*GOAL OF THE EXERCISE*. Only some lines are wanted. Transcribe, exactly, the lines below from the line with "600x397 pixels." up to and including the line with "Open the user".

[Opening DATASET RECORDS section]

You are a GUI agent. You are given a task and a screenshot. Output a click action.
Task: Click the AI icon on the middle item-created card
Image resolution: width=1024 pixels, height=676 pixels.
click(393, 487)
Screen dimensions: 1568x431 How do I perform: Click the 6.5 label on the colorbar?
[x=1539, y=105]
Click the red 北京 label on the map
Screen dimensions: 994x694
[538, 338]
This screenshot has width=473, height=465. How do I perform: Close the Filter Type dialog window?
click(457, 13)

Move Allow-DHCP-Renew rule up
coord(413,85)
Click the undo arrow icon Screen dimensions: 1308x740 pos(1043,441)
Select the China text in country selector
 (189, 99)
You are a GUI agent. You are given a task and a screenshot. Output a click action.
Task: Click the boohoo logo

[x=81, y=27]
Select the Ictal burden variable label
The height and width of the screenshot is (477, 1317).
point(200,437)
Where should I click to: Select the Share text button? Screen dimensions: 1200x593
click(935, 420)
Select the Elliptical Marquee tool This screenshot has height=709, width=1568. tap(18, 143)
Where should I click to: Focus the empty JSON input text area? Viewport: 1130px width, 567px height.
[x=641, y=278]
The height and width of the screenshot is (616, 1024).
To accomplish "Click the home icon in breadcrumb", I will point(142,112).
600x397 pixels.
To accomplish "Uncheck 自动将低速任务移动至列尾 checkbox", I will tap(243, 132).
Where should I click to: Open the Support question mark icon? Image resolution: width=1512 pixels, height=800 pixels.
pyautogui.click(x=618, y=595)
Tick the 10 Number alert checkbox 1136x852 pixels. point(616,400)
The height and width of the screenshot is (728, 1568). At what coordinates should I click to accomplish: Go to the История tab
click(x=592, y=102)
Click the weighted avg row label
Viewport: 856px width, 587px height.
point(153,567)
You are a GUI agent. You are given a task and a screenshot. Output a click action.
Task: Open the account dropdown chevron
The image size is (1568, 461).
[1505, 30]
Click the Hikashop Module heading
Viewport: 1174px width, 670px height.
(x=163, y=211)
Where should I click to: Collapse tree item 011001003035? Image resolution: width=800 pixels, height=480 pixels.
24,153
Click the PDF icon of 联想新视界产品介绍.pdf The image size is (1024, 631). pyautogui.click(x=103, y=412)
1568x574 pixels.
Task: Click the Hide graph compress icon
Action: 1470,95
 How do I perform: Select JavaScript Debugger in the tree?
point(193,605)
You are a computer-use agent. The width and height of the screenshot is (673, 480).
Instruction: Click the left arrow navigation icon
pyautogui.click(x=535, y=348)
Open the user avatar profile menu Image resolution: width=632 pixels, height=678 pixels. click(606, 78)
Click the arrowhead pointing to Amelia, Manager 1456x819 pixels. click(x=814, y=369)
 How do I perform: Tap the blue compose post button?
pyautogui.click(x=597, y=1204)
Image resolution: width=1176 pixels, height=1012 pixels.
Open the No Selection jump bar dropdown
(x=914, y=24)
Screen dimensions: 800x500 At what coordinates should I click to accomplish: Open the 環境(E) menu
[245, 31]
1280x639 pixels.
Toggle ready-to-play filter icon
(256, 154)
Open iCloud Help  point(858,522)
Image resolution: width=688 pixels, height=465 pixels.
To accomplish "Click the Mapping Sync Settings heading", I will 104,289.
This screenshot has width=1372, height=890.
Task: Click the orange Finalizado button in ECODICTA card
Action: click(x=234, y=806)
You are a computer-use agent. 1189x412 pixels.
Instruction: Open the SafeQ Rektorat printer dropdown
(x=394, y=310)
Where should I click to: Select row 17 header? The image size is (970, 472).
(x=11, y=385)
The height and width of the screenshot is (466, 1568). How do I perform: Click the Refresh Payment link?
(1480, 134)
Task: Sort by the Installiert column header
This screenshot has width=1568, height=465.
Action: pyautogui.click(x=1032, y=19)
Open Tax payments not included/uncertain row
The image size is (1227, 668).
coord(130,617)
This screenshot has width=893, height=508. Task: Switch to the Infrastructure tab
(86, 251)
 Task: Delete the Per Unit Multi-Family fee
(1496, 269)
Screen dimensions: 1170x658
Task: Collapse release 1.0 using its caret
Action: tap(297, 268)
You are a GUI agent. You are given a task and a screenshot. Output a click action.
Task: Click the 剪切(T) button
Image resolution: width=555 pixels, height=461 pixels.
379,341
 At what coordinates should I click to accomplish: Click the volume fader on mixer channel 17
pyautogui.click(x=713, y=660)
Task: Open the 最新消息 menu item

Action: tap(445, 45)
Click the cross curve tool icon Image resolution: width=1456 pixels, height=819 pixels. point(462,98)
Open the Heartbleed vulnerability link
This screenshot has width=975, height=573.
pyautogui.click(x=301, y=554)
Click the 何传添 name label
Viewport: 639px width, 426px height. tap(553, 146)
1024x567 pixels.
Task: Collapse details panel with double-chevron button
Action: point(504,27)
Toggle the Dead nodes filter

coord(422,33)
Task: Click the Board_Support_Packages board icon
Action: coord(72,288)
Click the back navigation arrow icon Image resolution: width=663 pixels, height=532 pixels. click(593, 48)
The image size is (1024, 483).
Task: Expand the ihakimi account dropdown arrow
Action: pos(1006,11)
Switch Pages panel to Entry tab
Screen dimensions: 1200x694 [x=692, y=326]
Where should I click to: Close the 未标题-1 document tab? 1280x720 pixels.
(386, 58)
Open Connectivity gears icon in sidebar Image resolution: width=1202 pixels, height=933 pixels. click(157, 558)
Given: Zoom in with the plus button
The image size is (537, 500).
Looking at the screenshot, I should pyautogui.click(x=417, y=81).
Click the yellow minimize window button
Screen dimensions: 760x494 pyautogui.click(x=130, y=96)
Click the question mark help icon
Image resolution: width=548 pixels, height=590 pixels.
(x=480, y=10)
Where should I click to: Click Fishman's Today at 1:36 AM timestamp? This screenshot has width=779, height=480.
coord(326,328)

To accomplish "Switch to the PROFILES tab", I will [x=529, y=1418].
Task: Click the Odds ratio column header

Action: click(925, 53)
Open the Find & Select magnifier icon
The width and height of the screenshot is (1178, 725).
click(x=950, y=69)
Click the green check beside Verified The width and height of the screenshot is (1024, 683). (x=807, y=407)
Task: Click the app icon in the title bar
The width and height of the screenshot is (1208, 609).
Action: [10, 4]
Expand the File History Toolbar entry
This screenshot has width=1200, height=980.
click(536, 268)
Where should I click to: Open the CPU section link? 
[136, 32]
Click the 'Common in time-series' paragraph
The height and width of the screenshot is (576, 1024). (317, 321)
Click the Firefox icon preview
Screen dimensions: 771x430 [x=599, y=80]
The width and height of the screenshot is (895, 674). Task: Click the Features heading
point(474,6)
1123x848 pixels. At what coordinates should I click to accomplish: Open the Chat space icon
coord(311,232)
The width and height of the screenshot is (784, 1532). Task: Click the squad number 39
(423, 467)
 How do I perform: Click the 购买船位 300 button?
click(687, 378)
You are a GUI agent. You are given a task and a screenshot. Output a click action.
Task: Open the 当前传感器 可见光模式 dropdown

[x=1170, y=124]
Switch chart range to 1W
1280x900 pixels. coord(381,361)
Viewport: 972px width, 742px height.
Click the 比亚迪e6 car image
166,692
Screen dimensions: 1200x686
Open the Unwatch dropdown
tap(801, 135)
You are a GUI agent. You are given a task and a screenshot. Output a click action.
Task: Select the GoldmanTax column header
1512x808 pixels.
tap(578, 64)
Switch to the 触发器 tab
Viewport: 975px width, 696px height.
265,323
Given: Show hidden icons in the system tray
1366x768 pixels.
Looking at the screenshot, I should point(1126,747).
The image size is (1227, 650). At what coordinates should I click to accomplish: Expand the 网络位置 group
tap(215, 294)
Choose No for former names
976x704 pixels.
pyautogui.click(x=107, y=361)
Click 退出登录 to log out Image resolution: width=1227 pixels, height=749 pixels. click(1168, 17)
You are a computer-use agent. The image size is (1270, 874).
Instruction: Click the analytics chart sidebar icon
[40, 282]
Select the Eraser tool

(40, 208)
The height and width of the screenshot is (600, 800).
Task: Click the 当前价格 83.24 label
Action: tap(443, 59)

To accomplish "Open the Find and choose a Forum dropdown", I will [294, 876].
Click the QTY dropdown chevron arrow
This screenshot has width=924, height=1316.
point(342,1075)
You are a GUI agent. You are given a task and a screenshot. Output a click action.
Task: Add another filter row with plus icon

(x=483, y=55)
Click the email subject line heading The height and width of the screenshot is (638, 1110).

[Closing DATASET RECORDS section]

*EXERCISE RESULT*.
600x397 pixels.
To accomplish "Uncheck 自动将低速任务移动至列尾 checkbox", I will tap(243, 132).
Where should I click to: Open the Support question mark icon? Image resolution: width=1512 pixels, height=800 pixels.
pyautogui.click(x=618, y=595)
Tick the 10 Number alert checkbox 1136x852 pixels. point(616,400)
The height and width of the screenshot is (728, 1568). At what coordinates should I click to accomplish: Go to the История tab
click(x=592, y=102)
Click the weighted avg row label
Viewport: 856px width, 587px height.
point(153,567)
You are a GUI agent. You are given a task and a screenshot. Output a click action.
Task: Open the account dropdown chevron
The image size is (1568, 461).
[1505, 30]
Click the Hikashop Module heading
Viewport: 1174px width, 670px height.
(x=163, y=211)
Where should I click to: Collapse tree item 011001003035? Image resolution: width=800 pixels, height=480 pixels.
24,153
Click the PDF icon of 联想新视界产品介绍.pdf The image size is (1024, 631). pyautogui.click(x=103, y=412)
1568x574 pixels.
Task: Click the Hide graph compress icon
Action: 1470,95
 How do I perform: Select JavaScript Debugger in the tree?
point(193,605)
You are a computer-use agent. The width and height of the screenshot is (673, 480).
Instruction: Click the left arrow navigation icon
pyautogui.click(x=535, y=348)
Open the user avatar profile menu Image resolution: width=632 pixels, height=678 pixels. click(606, 78)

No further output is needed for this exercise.